The WNBA announced that Fowles was named the 2017 WNBA Most Valuable Player due to her historic season in 2017.

“I definitely want to say thank you to my teammates. It’s just a proud moment. All my hard work over the last 10 years has finally paid off. Getting the opportunity to work with my coaches, pushing me every day to be the best that I can be. I just want to say thank you guys for getting me to this point, because I couldn’t do it by myself,” Fowles said. “Thank you to the fans, I appreciate you guys here in Minnesota and across the globe for supporting me and just knowing what I stand for and what I do and all the hard work that I put in.

“Without you guys, I couldn’t do it. So thank you, it’s a proud moment for me to be standing here and to be named the 2017 MVP.”

Fowles received 35 first-place votes from a national panel of 40 sportswriters and broadcasters, which is the highest number of first-place votes received by a player since Elena Delle Donne had 38 in 2015. Fowles’ previous highest finish in MVP voting was third in 2011.

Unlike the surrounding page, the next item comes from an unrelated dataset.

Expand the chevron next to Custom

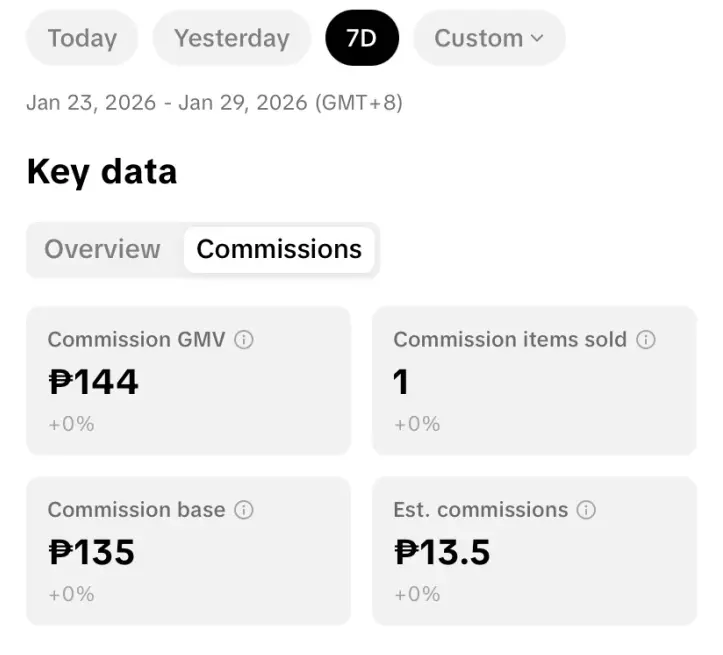pyautogui.click(x=537, y=38)
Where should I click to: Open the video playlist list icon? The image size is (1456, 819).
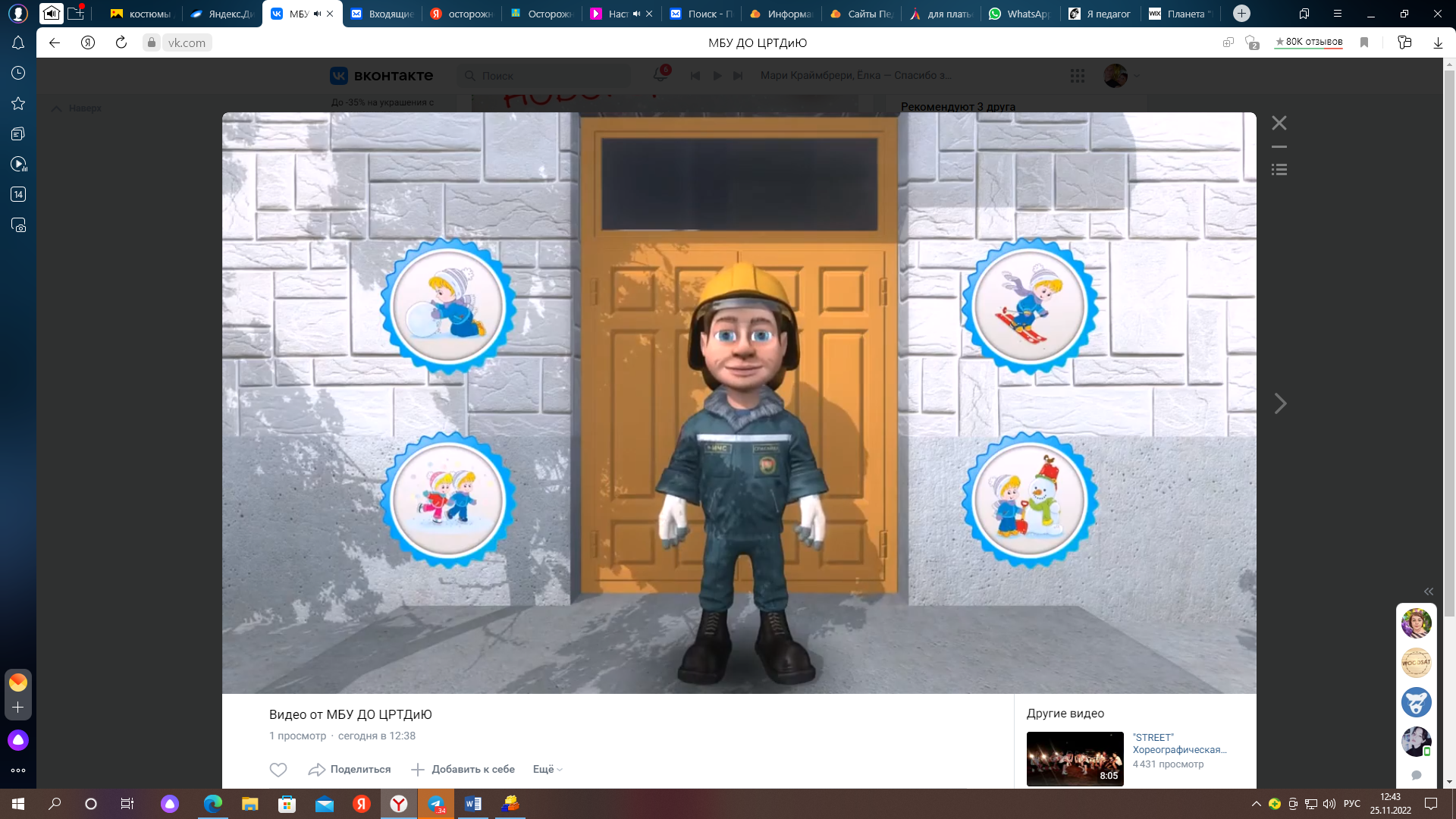click(1279, 170)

“We all know that Syl has been getting it done on both ends of the court,” Lisa Borders said Thursday evening at a press conference. “Let me round it out by telling you that sports journalists and broadcasters voted for all of our awardees, and in this particular case, Syl received 35 out of 40 votes. That’s an accomplishment in itself, which means there’s a broad consensus on who she is and what she’s done.

Fowles is the second member of the Lynx to win the WNBA Most Valuable Player award, with Moore being the first in 2014.

“It’s a body of work when you’re choosing MVP, I think,” Reeve said. “Although we live in a society of what have you done most recently, Syl was good for months before she hit some bumps in the road. And still, even through those bumps, she was still pretty darn good. . . The season she is having is one of the best in our league’s history.”

It’s been a long journey to get to where Fowles is today in Minnesota with the Lynx, a place and team she envisions finishing her professional career with.

The 2017 season hasn’t just hasn’t been a career year for Fowles. Now, it’s officially been an MVP year.

“I’m surrounded by a good group. My coaches and my teammates have helped me along this journey,” Fowles said. “I’m just going to continue to focus on the team and what the Minnesota Lynx are doing.”